* **Task description**
Using the entries that follow, collect the lines where the word "agent" appears.

(Dataset extract begins)

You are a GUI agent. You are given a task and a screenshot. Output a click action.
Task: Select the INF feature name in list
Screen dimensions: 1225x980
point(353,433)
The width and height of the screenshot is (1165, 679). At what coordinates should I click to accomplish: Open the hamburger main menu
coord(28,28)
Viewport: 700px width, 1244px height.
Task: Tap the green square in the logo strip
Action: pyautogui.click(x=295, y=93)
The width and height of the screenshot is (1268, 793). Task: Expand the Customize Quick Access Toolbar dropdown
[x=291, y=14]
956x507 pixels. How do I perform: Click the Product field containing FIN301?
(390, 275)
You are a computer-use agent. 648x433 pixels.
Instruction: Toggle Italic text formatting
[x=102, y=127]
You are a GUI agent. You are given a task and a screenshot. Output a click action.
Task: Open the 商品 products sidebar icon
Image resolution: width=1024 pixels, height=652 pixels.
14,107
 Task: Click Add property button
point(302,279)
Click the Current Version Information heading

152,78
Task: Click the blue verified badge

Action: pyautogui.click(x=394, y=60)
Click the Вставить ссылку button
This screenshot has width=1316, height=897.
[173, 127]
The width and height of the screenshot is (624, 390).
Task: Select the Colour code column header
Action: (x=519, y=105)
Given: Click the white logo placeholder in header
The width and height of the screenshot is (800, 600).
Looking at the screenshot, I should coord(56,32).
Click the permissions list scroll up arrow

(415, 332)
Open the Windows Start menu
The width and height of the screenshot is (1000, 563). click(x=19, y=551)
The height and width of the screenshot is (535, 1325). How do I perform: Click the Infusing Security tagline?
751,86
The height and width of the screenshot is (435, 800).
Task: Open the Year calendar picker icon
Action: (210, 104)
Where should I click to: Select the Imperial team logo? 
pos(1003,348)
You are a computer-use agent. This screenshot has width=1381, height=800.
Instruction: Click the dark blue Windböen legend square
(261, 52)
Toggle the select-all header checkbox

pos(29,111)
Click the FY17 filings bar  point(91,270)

(Dataset extract ends)

* **Answer to this problem**
You are a GUI agent. You are given a task and a screenshot. Output a click action.
You are a computer-use agent. 648x433 pixels.
You are a GUI agent. You are given a task and a screenshot. Output a click action.
You are a computer-use agent. This screenshot has width=1381, height=800.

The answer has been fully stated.